On 10/28/22 9:54 PM, Andres Freund wrote:
b) I found that is quite beneficial to bulk-extend the relation with
smgrextend() even without concurrency. The reason for that is the primarily
the aforementioned dirty buffers that our current extension method causes.
One bit that stumped me for quite a while is to know how much to extend the
relation by.
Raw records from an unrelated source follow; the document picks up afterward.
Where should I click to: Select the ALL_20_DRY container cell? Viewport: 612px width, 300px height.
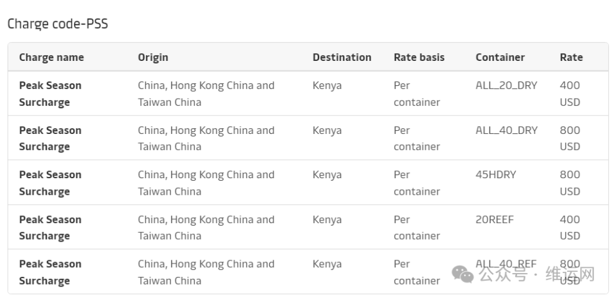click(x=506, y=85)
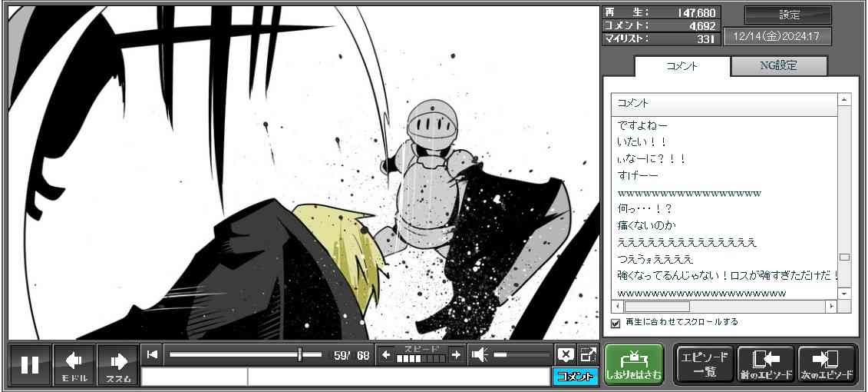Image resolution: width=868 pixels, height=392 pixels.
Task: Submit comment with blue コメント button
Action: tap(575, 377)
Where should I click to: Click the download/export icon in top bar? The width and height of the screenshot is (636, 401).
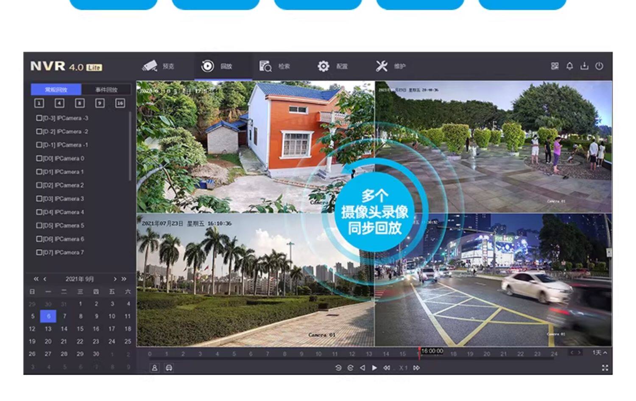coord(584,66)
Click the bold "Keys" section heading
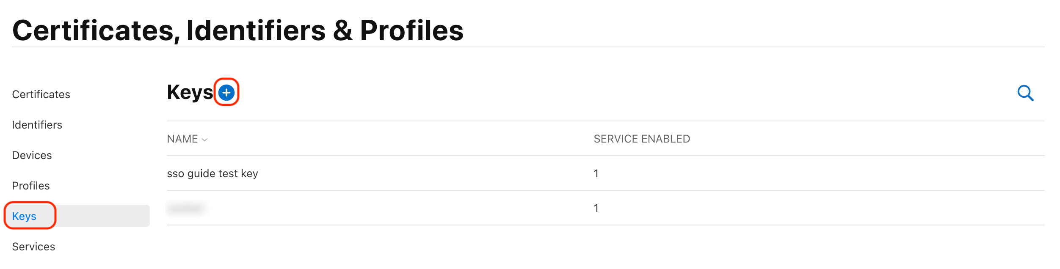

RelationGetBufferForTuple() drives the decision whether / how
much to bulk extend purely on the contention on the extension lock, which
obviously does not work for non-concurrent workloads.
After quite a while I figured out that we actually have good information on
how much to extend by, at least for COPY /
heap_multi_insert(). heap_multi_insert() can compute how much space is
needed to store all tuples, and pass that on to
RelationGetBufferForTuple().
For that to be accurate we need to recompute that number whenever we use an
already partially filled page. That's not great, but doesn't appear to be a
measurable overhead.
Some food for thought: I think it's also completely fine to extend any
relation over a certain size by multiple blocks, regardless of
concurrency. E.g. 10 extra blocks on an 80MB relation is 0.1%. I don't
have a good feel for what algorithm would make sense here; maybe
something along the lines of extend = max(relpages / 2048, 128); if
extend < 8 extend = 1; (presumably extending by just a couple extra
pages doesn't help much without concurrency).